11. A nitrogen-containing heterocyclic compound represented by formula I according to any one of claims 1 to 6, a pharmaceutically acceptable salt thereof, a hydrate thereof, a solvate thereof, a polymorphic form thereof, and a metabolite thereof , Its stereoisomer, its tautomer or its prodrug, or one or more inducers in the preparation of proteoglycan, type II collagen and Sox9 in the pharmaceutical composition according to claim 9 or 10 Application.
12. The use according to claim 11, wherein the inducer is a drug;

    Alternatively, the inducer is used to expand the chondrocyte population in culture in vitro.
13. The use according to claim 12, wherein the medicament refers to a medicament for treating or preventing diseases related to the induction of differentiation of mesenchymal stem cells into chondrocytes; The diseases preferably include: arthritis or joint damage, such as rheumatoid arthritis, psoriatic arthritis, ankylosing spondylitis, polyarticular juvenile idiopathic arthritis, osteoporosis, or osteoarthritis.
14. A method for improving arthritis or joint damage in a mammal, the method comprising administering an effective dose of a nitrogen-containing heterocyclic compound represented by formula I according to any one of claims 1 to 6 to a joint of a mammal, Its pharmaceutically acceptable salt, its hydrate, its solvate, its polymorph, its metabolite, its stereoisomer, its tautomer or its prodrug, or as claimed in claim 9 or 10 The pharmaceutical composition described.
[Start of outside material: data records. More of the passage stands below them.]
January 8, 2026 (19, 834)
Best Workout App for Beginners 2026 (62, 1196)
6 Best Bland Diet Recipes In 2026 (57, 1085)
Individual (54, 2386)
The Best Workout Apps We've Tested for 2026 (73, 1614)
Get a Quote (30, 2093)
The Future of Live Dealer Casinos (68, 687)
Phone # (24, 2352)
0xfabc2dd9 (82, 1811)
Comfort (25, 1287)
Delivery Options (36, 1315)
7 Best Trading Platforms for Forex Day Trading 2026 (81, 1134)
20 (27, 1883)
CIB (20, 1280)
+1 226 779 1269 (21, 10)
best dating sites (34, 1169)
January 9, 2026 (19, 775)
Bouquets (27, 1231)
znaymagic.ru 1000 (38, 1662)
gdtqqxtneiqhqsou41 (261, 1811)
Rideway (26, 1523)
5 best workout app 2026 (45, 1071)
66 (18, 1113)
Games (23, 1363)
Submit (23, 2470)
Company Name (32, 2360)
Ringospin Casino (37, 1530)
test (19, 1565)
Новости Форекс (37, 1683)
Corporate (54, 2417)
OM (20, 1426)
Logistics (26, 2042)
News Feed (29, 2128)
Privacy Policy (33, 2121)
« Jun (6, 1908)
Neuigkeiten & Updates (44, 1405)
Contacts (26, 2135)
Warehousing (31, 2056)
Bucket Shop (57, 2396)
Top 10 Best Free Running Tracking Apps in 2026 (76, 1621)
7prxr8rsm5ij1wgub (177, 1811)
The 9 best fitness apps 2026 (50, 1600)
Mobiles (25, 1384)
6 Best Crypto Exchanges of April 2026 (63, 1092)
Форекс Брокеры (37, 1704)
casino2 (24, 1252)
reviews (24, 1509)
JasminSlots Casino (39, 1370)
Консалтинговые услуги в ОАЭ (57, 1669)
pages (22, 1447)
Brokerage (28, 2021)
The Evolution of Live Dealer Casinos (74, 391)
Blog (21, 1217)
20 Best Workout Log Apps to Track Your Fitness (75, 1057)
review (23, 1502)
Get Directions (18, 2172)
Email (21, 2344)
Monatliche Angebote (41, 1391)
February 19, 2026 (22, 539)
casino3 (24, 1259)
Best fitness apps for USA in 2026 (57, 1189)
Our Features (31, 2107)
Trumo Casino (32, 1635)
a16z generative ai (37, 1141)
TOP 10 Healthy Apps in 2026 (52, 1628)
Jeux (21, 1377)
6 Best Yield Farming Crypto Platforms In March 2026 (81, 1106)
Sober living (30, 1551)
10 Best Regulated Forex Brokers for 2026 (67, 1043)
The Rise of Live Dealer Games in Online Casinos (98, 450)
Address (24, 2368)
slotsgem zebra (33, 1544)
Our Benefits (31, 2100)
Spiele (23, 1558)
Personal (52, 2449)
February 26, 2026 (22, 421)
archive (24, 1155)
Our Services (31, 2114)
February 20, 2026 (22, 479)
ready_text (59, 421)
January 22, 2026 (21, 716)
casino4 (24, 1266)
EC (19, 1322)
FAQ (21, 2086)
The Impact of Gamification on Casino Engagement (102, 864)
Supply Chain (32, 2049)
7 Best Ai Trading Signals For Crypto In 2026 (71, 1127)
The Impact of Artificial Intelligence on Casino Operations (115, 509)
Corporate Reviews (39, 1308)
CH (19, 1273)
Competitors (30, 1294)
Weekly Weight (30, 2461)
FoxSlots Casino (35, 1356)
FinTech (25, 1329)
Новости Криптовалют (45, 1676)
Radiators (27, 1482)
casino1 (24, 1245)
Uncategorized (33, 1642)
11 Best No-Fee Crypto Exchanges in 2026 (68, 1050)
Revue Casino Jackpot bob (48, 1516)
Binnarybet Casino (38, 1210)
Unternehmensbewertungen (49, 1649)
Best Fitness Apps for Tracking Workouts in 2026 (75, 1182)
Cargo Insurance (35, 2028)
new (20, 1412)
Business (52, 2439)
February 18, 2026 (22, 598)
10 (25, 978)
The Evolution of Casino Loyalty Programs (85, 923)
15. A method for inducing mesenchymal stem cells to differentiate into chondrocytes, the method comprising contacting the mesenchymal stem cells with a sufficient amount of the nitrogen-containing heterocyclic compound represented by formula I according to any one of claims 1 to 6, Its pharmaceutically acceptable salt, its hydrate, its solvate, its polymorph, its metabolite, its stereoisomer, its tautomer or its prodrug, or as claimed in claim 9 or 10 The pharmaceutical composition described.